* [Action item]: Could each record be restated word for word?

* [Exercise input]:
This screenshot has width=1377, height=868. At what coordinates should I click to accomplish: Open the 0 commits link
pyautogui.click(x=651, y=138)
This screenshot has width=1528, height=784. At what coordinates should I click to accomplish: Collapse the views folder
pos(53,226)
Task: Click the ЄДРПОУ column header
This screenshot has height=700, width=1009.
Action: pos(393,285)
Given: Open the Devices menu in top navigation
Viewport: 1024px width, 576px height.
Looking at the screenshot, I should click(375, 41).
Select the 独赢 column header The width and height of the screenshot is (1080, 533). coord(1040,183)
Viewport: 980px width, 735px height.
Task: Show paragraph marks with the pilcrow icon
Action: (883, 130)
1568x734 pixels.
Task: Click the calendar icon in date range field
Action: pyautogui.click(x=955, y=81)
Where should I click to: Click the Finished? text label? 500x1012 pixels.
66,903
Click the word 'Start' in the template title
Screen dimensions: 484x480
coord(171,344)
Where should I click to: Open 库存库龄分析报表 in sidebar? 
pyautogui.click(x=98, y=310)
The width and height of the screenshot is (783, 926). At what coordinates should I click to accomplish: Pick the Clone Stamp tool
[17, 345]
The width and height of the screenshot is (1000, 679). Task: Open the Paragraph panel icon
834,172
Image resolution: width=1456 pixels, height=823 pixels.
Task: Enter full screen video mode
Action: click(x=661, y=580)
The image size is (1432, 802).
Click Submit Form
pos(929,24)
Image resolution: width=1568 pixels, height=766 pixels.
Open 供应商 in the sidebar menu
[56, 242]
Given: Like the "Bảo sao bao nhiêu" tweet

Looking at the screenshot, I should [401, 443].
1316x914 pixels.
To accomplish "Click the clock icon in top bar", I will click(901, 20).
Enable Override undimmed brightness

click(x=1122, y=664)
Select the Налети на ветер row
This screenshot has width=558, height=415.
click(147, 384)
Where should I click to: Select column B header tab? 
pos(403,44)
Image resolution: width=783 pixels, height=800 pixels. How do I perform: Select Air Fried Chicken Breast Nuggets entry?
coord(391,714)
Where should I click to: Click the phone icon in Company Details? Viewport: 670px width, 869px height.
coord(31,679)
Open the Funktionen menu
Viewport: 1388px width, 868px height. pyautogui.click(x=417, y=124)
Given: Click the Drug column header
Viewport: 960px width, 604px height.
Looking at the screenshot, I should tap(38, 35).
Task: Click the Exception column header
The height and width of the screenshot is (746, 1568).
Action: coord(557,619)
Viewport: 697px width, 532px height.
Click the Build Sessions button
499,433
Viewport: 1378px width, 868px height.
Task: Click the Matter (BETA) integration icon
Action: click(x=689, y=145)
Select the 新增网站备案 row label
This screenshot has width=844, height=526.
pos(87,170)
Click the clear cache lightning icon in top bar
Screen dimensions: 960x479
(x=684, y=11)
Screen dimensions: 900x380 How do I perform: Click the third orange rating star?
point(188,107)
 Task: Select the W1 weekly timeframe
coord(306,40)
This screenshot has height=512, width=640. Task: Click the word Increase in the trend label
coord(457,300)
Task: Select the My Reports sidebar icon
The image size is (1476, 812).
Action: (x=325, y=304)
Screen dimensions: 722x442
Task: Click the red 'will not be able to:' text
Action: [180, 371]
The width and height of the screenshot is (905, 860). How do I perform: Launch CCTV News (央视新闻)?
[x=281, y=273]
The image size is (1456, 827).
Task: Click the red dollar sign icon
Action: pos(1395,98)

* [Response to this exercise]:
This screenshot has width=1377, height=868. At what coordinates should I click to accomplish: Open the 0 commits link
pyautogui.click(x=651, y=138)
This screenshot has width=1528, height=784. At what coordinates should I click to accomplish: Collapse the views folder
pos(53,226)
Task: Click the ЄДРПОУ column header
This screenshot has height=700, width=1009.
Action: pos(393,285)
Given: Open the Devices menu in top navigation
Viewport: 1024px width, 576px height.
Looking at the screenshot, I should click(375, 41).
Select the 独赢 column header The width and height of the screenshot is (1080, 533). coord(1040,183)
Viewport: 980px width, 735px height.
Task: Show paragraph marks with the pilcrow icon
Action: (883, 130)
1568x734 pixels.
Task: Click the calendar icon in date range field
Action: pyautogui.click(x=955, y=81)
Where should I click to: Click the Finished? text label? 500x1012 pixels.
66,903
Click the word 'Start' in the template title
Screen dimensions: 484x480
coord(171,344)
Where should I click to: Open 库存库龄分析报表 in sidebar? 
pyautogui.click(x=98, y=310)
The width and height of the screenshot is (783, 926). At what coordinates should I click to accomplish: Pick the Clone Stamp tool
[17, 345]
The width and height of the screenshot is (1000, 679). Task: Open the Paragraph panel icon
834,172
Image resolution: width=1456 pixels, height=823 pixels.
Task: Enter full screen video mode
Action: click(x=661, y=580)
The image size is (1432, 802).
Click Submit Form
pos(929,24)
Image resolution: width=1568 pixels, height=766 pixels.
Open 供应商 in the sidebar menu
[56, 242]
Given: Like the "Bảo sao bao nhiêu" tweet

Looking at the screenshot, I should [401, 443].
1316x914 pixels.
To accomplish "Click the clock icon in top bar", I will click(901, 20).
Enable Override undimmed brightness

click(x=1122, y=664)
Select the Налети на ветер row
This screenshot has width=558, height=415.
click(147, 384)
Where should I click to: Select column B header tab? 
pos(403,44)
Image resolution: width=783 pixels, height=800 pixels. How do I perform: Select Air Fried Chicken Breast Nuggets entry?
coord(391,714)
Where should I click to: Click the phone icon in Company Details? Viewport: 670px width, 869px height.
coord(31,679)
Open the Funktionen menu
Viewport: 1388px width, 868px height. pyautogui.click(x=417, y=124)
Given: Click the Drug column header
Viewport: 960px width, 604px height.
Looking at the screenshot, I should tap(38, 35).
Task: Click the Exception column header
The height and width of the screenshot is (746, 1568).
Action: coord(557,619)
Viewport: 697px width, 532px height.
Click the Build Sessions button
499,433
Viewport: 1378px width, 868px height.
Task: Click the Matter (BETA) integration icon
Action: click(x=689, y=145)
Select the 新增网站备案 row label
This screenshot has width=844, height=526.
pos(87,170)
Click the clear cache lightning icon in top bar
Screen dimensions: 960x479
(x=684, y=11)
Screen dimensions: 900x380 How do I perform: Click the third orange rating star?
point(188,107)
 Task: Select the W1 weekly timeframe
coord(306,40)
This screenshot has height=512, width=640. Task: Click the word Increase in the trend label
coord(457,300)
Task: Select the My Reports sidebar icon
The image size is (1476, 812).
Action: (x=325, y=304)
Screen dimensions: 722x442
Task: Click the red 'will not be able to:' text
Action: [180, 371]
The width and height of the screenshot is (905, 860). How do I perform: Launch CCTV News (央视新闻)?
[x=281, y=273]
The image size is (1456, 827).
Task: Click the red dollar sign icon
Action: pos(1395,98)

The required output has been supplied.